Thursday, July 12, 2012

Age and Perspective

In the novel Assegai by Wilbur Smith, a group of men are tracking a bull elephant that is running away from them now aware of their presence. The elephant can walk faster than the men can run and unless he stops, the elephant will out pace them and arrive in a place the men cannot follow. The old man in the group warns of this probable future. The young native Loikot has a different perspective.

'Do not listen to him, M'bogo,' Loikot advised. 'It is the habit of old men to be gloomy. They can smell shit in the perfume of the kigelia[1] flower.’

I’m going to have to remind myself of this parable. Is what I see as a probable future colored too darkly by my aged perspective?

However, this parable has a deeper meaning. The fruit that comes from the flower is poisonous to humans.

Does living in the present and enjoying the beauty of the moment, the fleeting instant of the now, leave you blind to its poisonous fruits?

[1] Kigelia Africana is also know as the sausage tree. The sausage tree boasts long, open sprays of large, wrinkled, maroon or dark red trumpet-shaped flowers that are velvety on the inside and that virtually overflow with nectar. The unique fruits look like giant sausages!

Wednesday, July 4, 2012

The Gardens of Democracy

This little book is a "must read" for every thinking citizen of America. It offers some fresh thoughts about the issues we face and potential solutions. In actuality, it is neither liberal nor conservative, but a third position, a new progressive based on the newer sciences, especially complexity. The central paradigm shift described in this book is from "machine brain" to "garden brain".

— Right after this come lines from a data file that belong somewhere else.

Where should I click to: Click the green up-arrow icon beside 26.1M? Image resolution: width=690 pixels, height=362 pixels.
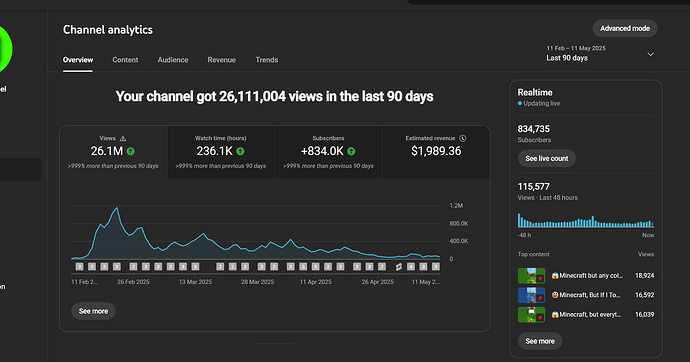pos(131,151)
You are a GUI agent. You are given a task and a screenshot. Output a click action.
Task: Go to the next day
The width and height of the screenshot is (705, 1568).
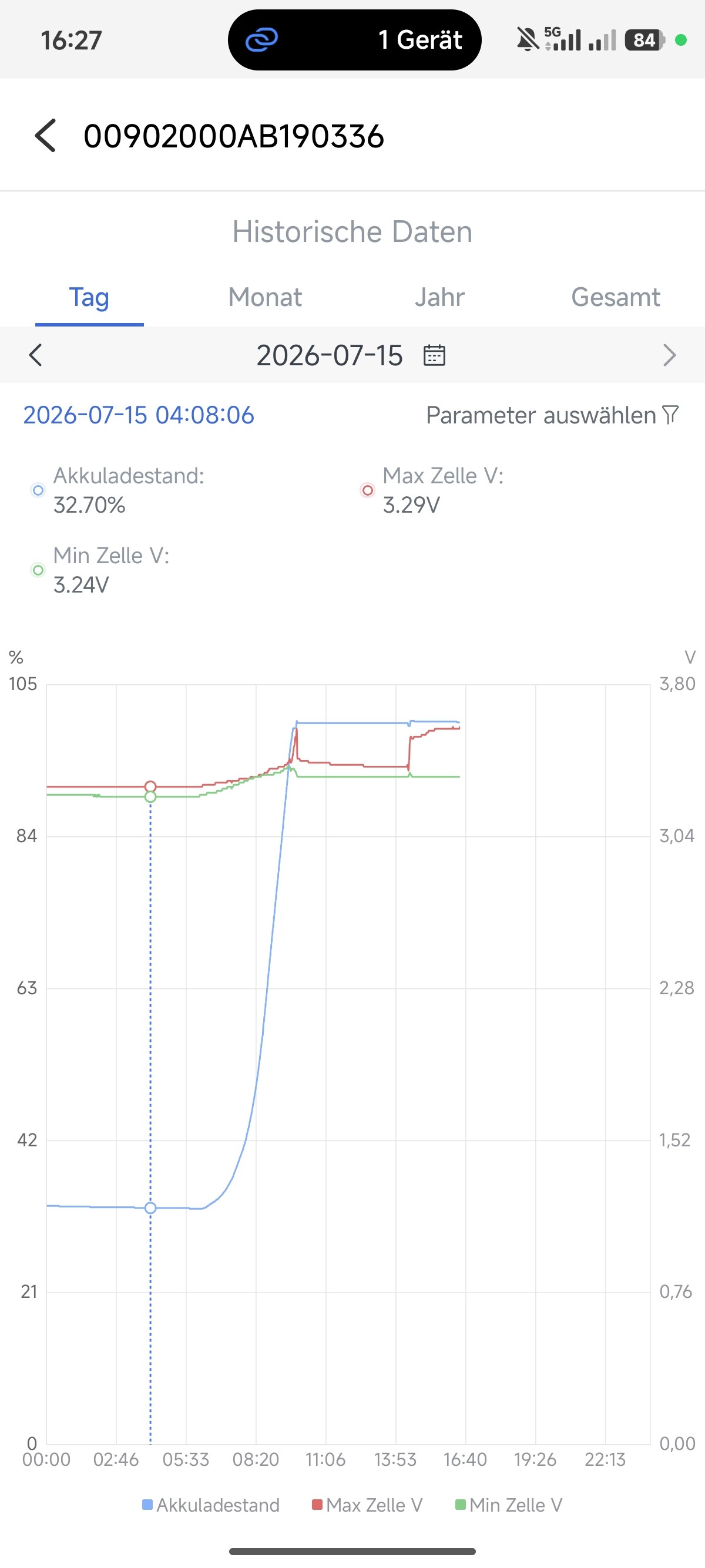click(x=669, y=355)
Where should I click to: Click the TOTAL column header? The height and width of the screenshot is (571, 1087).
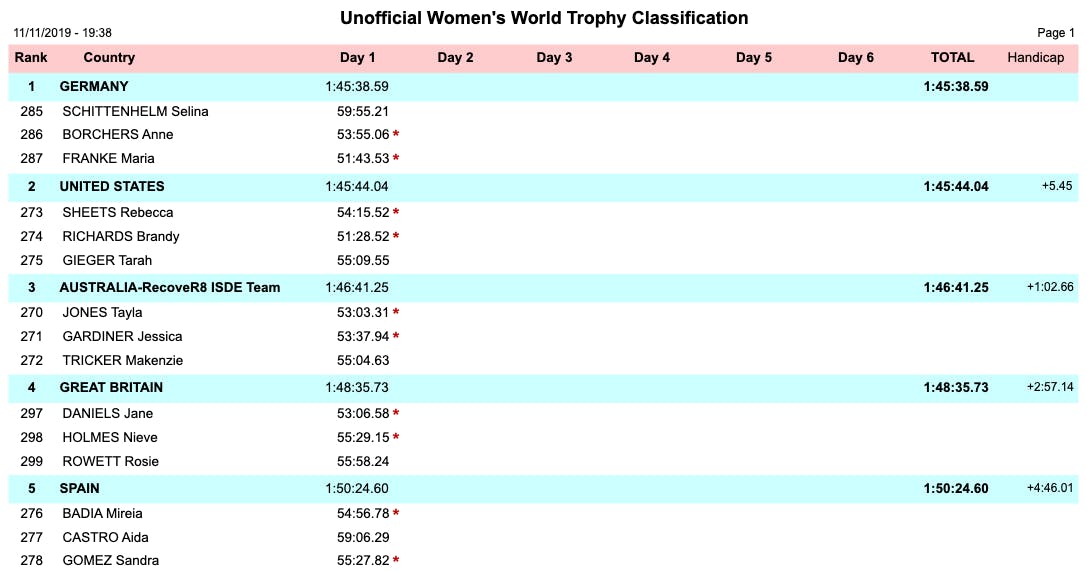952,58
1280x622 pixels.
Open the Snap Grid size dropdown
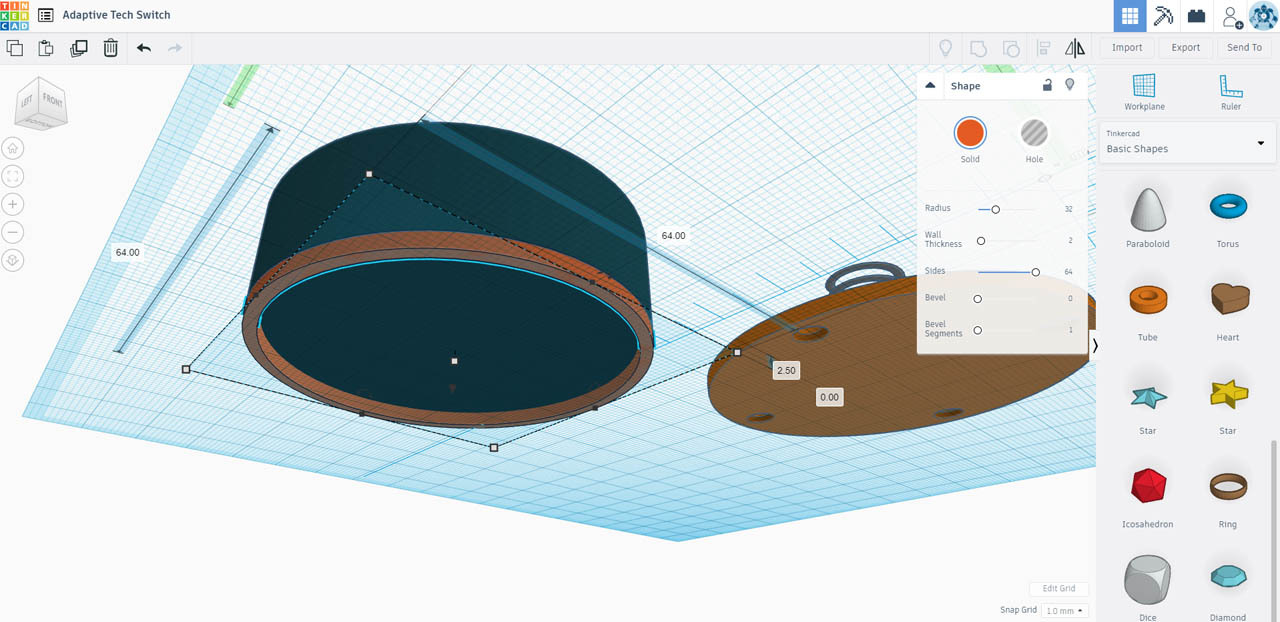1064,609
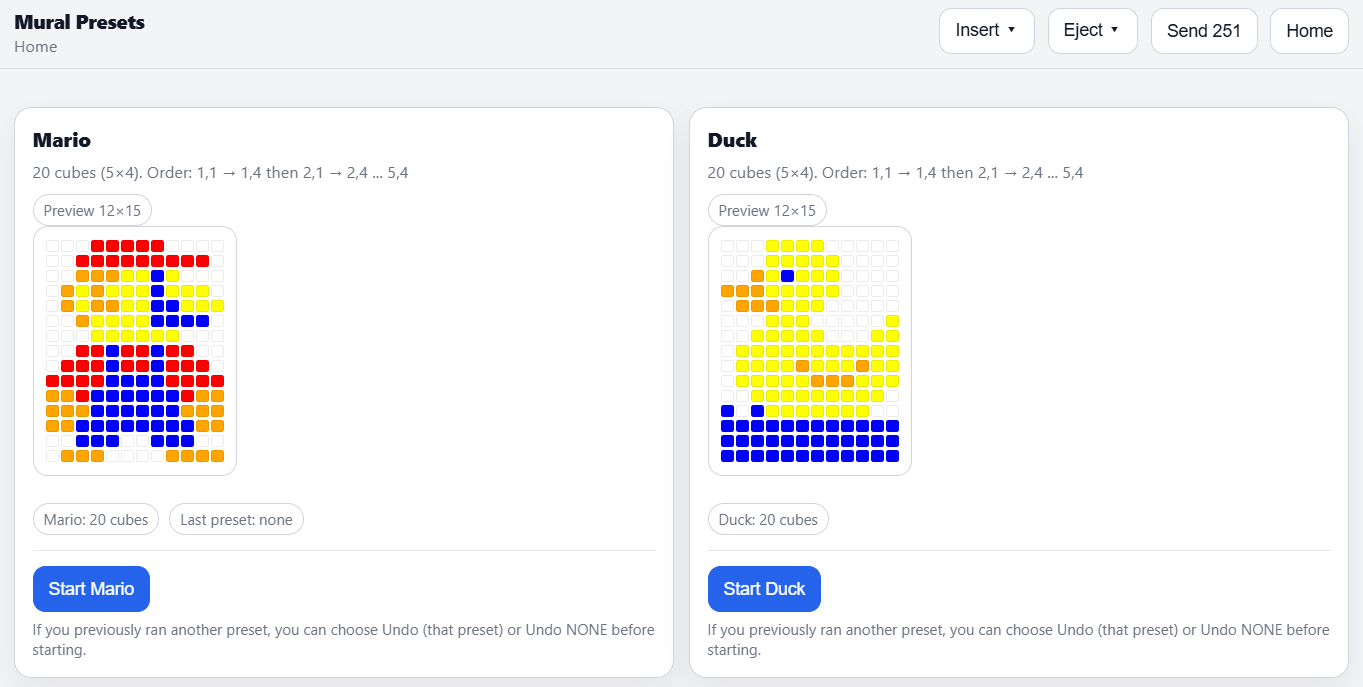The image size is (1363, 687).
Task: Select the Preview 12×15 chip on Duck card
Action: pos(766,210)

“The failure of American politics to address and solve the great challenges of our time-climate change, debt and deficits, worsening schools, rising health care costs, the shriveling of the middle class-is not just a failure of will or nerve. It is equally a failure of ideas and understanding. And the failure to address these challenges isn't just a matter of politics, but of survival.

To begin with, we labor today under a painfully confining choice between outmoded ideologies on both the left and the right. On the left, too many remain wedded to paradigms first formed during the decades between the Progressive Era and the New Deal. They are top-down, prescriptive, bureaucratic notions about how to address social challenges. These state-centric approaches made sense in a centralizing, industrializing America. They make much less sense in the networked economy and polity of today.

On the right, we hear ideas even more historically irrelevant: laissez-faire economics and a "don't tread on me" idea of citizenship that might have been tolerable in 1775 when the country had 3 million largely agrarian inhabit-ants, only some of whom could vote, but is at best naive and at worst destructive in a diverse, interdependent, largely urban nation of over 300 million.

Our politics has become an over-rehearsed, over-ritualized piece of stage combat between these two old ideologies. False choice after polarizing false choice emanates from Washington. Both ideologies-indeed, the surrender of American politics to ideology itself, and the abandonment of pragmatism as a guiding political philosophy- make it harder by the day for America to adapt.

We wrote this short book to offer a new way. We aim to reach not "moderates" or "centrists" who split the difference between left and right. We aim to reach those who think independently. That might mean those who claim no party affiliation, though it also includes many loyal Democrats and Republicans. It definitely means those who are uncomfortable being confined by narrow choices, old paradigms, and zero-sum outcomes.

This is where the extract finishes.